Importantly, colouring does not require artistic skill, making it accessible, non‑threatening and inclusive across cognitive, cultural and literacy differences.

 

ColourRise: Applying Chromatherapy in Practice

ColourRise translates principles of colour therapy and mindfulness into a structured, trauma‑informed colouring program designed for use across clinical, community and institutional settings.

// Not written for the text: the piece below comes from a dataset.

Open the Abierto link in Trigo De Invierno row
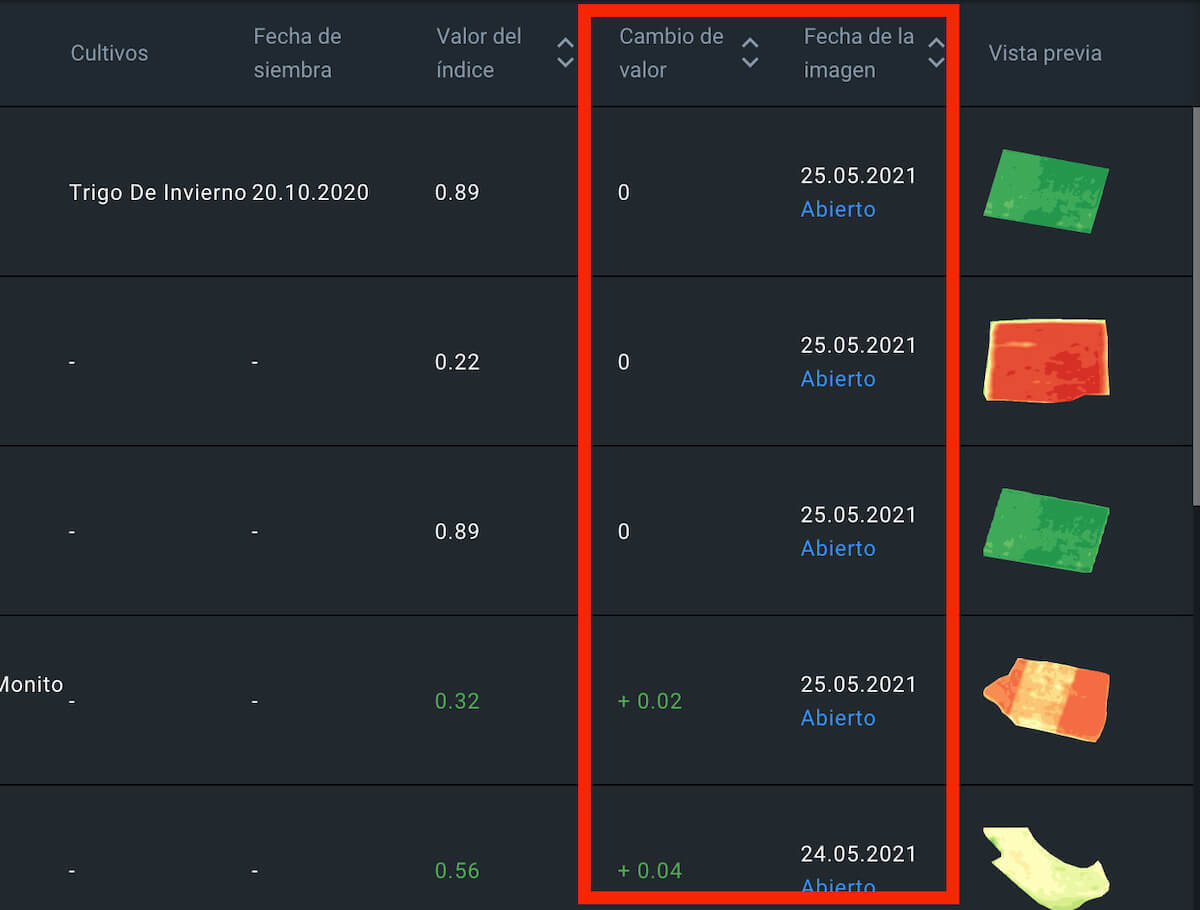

The program is positioned as an evidence‑informed adjunct, supporting - not replacing - existing therapeutic, clinical or care frameworks.

 

Core Design Principles

  • Non‑verbal and low‑demand engagement
  • Predictable structure (one page per week)
  • Choice‑based colour application
  • Gentle prompts for reflection (optional)
  • Safe for trauma‑aware and neurodivergent use

 

Benefits for Participants

Participants may experience:

  • Improved emotional regulation through rhythmic colouring and colour choice
  • Reduced stress and anxiety via calming visual engagement
  • Increased sense of agency through autonomous creative decisions
  • Grounding and nervous system settling during or after sessions
  • Routine and consistency, particularly valuable in institutional or high‑stress environments

ColourRise is suitable for individuals who:

  • Struggle with verbal expression
  • Experience anxiety, trauma or emotional dysregulation
  • Are neurodivergent
  • Are in aged care, correctional, veteran or disability settings

 

Benefits for Clinicians & Professionals

For clinicians, practitioners and facilitators, ColourRise offers:

  • A low‑risk, non‑invasive adjunct to care plans
  • A trauma‑safe engagement tool requiring minimal verbal processing
  • A structured activity that supports regulation before or after therapy
  • A way to observe mood, engagement and regulation non‑verbally
  • Flexibility across individual, group and self‑directed contexts

ColourRise can complement:

  • Psychology and counselling
  • Occupational therapy
  • Mental health support work
  • Aged care lifestyle programs
  • NDIS‑funded supports
  • Correctional rehabilitation and wellbeing programs

 

Clinical & Ethical Positioning

ColourRise does not claim to diagnose, treat or cure mental health conditions.

It is framed as:

  • Evidence‑informed
  • Preventative and supportive
  • Suitable as an adjunct to clinical or psychosocial care

Clinicians may reference the underlying evidence bases - mindfulness, grounding techniques, expressive therapies and sensory regulation - rather than asserting proprietary therapeutic outcomes.

 

Why ColourRise Works Across Diverse Settings

ColourRise is effective because it is:

  • Simple, predictable, and scalable
  • Adaptable across literacy and cognitive levels
  • Culturally neutral and non‑verbal
  • Easily integrated into existing programs
  • Empowering rather than prescriptive

Colour becomes a bridge - supporting regulation, expression and presence - without requiring words.

 

Summary

Chromatherapy and colouring‑based practices offer a scientifically plausible, psychologically grounded way to support wellbeing. ColourRise brings these principles together in a practical, structured and ethically positioned program that supports participants and professionals alike.

It is calm, accessible and deeply human - meeting people where they are, one colour at a time.